For the Fall/Winter 2024 season, designers offered a wide-ranging menu of dressing options, including sheer blouses, hooded silhouettes, head-to-toe leather, double-layered knits and oversize fur ensembles. Among these trends that excite and provoke, the return of fur stands as perhaps the most controversial. Sure, there will always be a jolt associated with exposed nudity, but few garments create as strong a reaction as the myriad of fur coats that populated the catwalk—especially considering the widespread ban on new fur sales. From Miu Miu to newer player Khaite, brands across the four fashion capitals embraced fur as a fixture of cold-weather dressing, fashioning it as shaggy coats, collars and finishings. Although synthetic fibers and alternative materials are now being used in lieu of real fur, the question remains: Is it okay to wear fur now?
If you spend time on TikTok, you already know the answer. The mob wife aesthetic—characterized by gold jewelry, conspicuous designer accessories and of course, statement fur coats—has successfully rebranded fur as a symbol of power, boosting interest among young consumers. According to Trendalytics, fur-like products have seen a 212.7 percent spike in search and social buzz compared to last year. In some circles, wearing a fur coat (real or faux) is seen as a sort of transgression—a willful disregard of animal cruelty. While the perception persists today, TikTok and the catwalk tell a different story.
For Black women specifically, wearing a fur coat conveys a deeper message. Once an heirloom that was gifted to enslaved women as a substitute for pay, the fur coat is embedded with notions of agency and independence. If you also consider that the fur coat at one point belonged exclusively to monarchs, emperors and church members in Europe and China, it’s easy to understand why Black women would take pride in their ability to acquire such luxury. When Aretha Franklin performed in a mink coat at the Kennedy Center in Washington, D.C. in 2015, her dropping of the garment on the stage floor was a high point of the evening. Writer David Remnick called it a “gospel move, a gesture of emotional abandon, of letting loose.” There’s a reason Billie Holiday, Dinah Washington and Diana Ross frequently sported a fur coat; they were owning their struggle and signaling their newfound freedom.

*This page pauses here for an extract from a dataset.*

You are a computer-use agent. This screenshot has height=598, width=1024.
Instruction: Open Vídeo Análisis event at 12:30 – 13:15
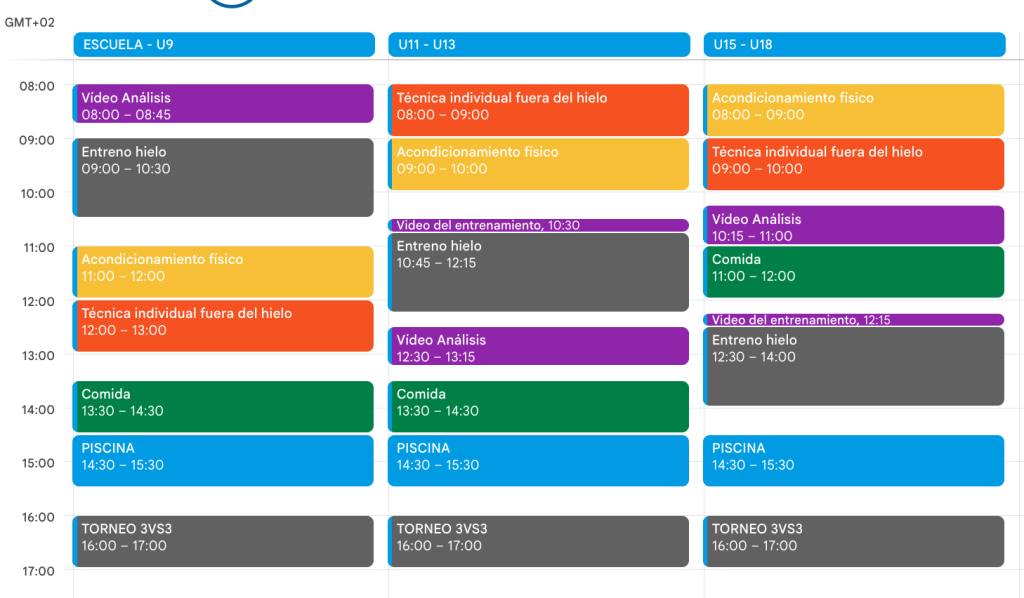[538, 346]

Nonetheless, the value assigned to fur coats does not do away with their painful history. The fur trade was a driving force behind colonial expansion. It drove the beaver population to near extinction in Europe and Asia by the 1600s. North America became the next area of focus, and as the British, French and eventually the Americans vied for control of fur-rich regions in the U.S. and Canada, the centuries-long quest brought death and illness to the Native tribes who occupied the lands and did the grunt work of hunting the animals. Needless to say: in addition to the human toll, fur production had a detrimental impact on the environment.

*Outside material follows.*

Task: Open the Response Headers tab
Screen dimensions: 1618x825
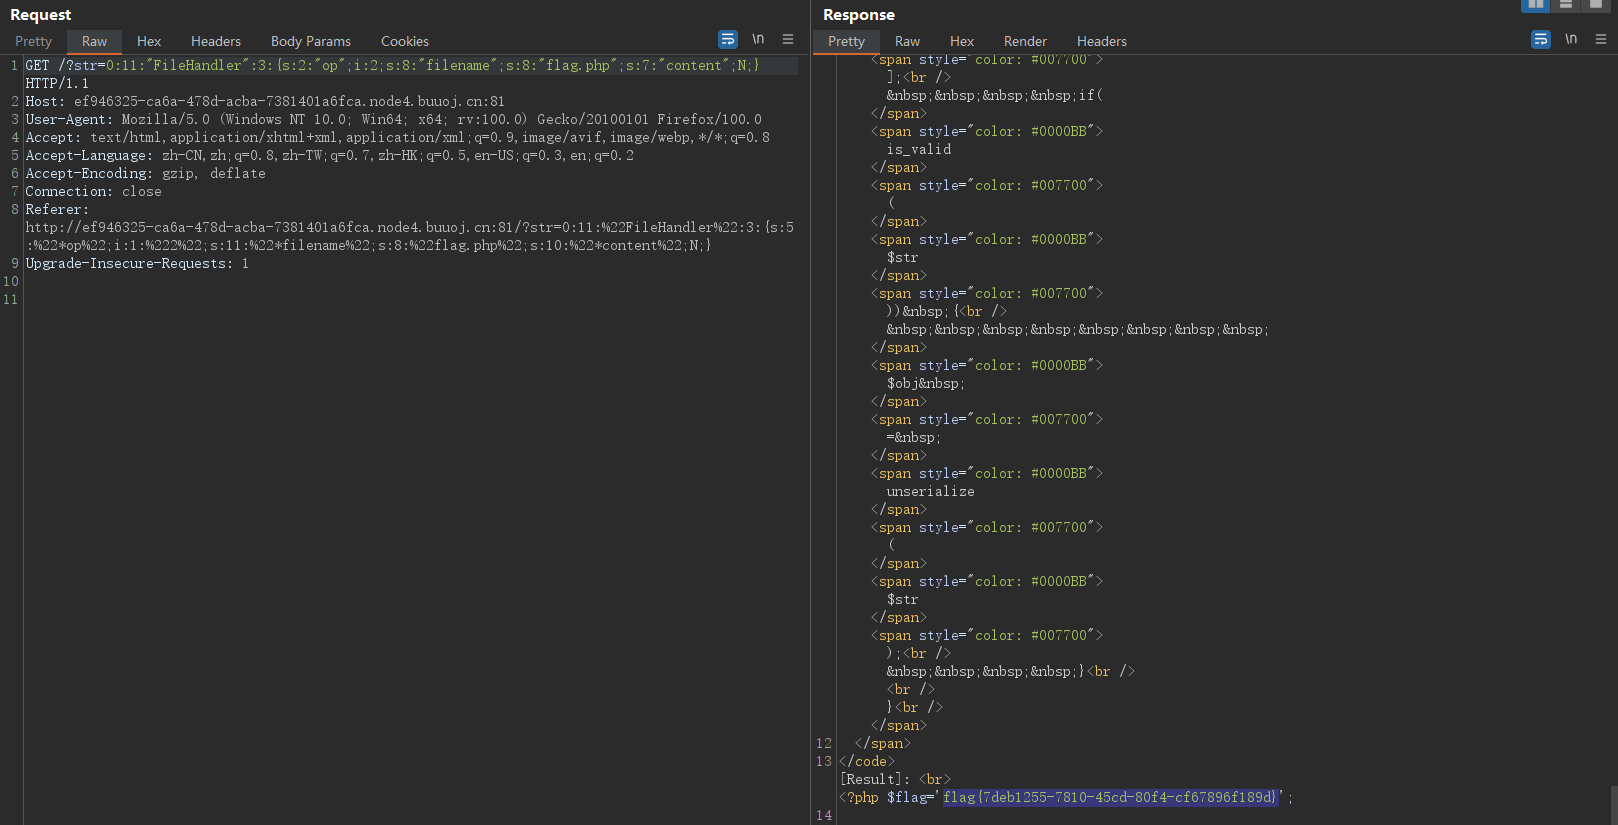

Stripped from its historical context, the fur coat became widely adopted in the West from the 1920s to the late 1950s as Hollywood actors claimed it as an object of glamour and femininity. The launch of animal rights organizations like PETA (People for the Ethical Treatment of Animals) raised public awareness of fur production, leading to calls for banning the material. Wearing fur was deemed immoral, as exemplified by a pivotal anti-fur campaign that featured a naked Christy Turlington endorsing the tagline “I’d rather go naked than fur.” To PETA activists, the argument is simple: real fur is unethical. But as opposite opinions make clear: faux fur—with its synthetic fibers and microplastics—is also a questionable alternative. Enter protein-based fur alternatives, which biotech startup Spiber is leading the charge on.
Callie Clayton, head of global client relations at Spiber, told Business of Fashion, “We hope to underscore that you can have it both ways. The look and feel of fur is possible without the cruelty.”

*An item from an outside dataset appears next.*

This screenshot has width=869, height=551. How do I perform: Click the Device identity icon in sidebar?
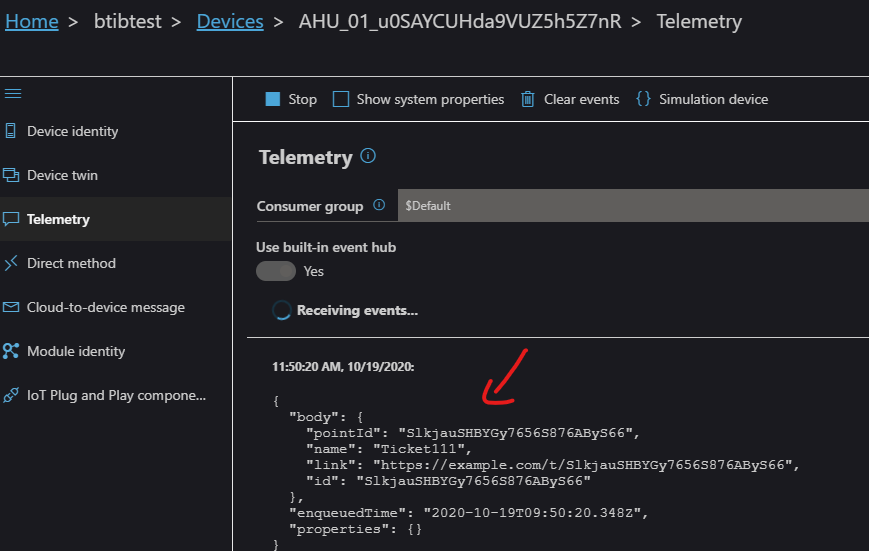tap(11, 131)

While the mob wife aesthetic and the Fall/Winter 2024 catwalk led to a sudden ubiquity of fur, the moral and ecological implications of endorsing it loom large. Is the resurgence signaling a desire for the real fur, only this time produced more responsibly? Is there such a thing as responsible fur production given its colonial ties and the absence of reparations to the communities harmed? Who gets to wear fur and feel guilt-free? A verdict may never be reached until sustainable alternatives are found.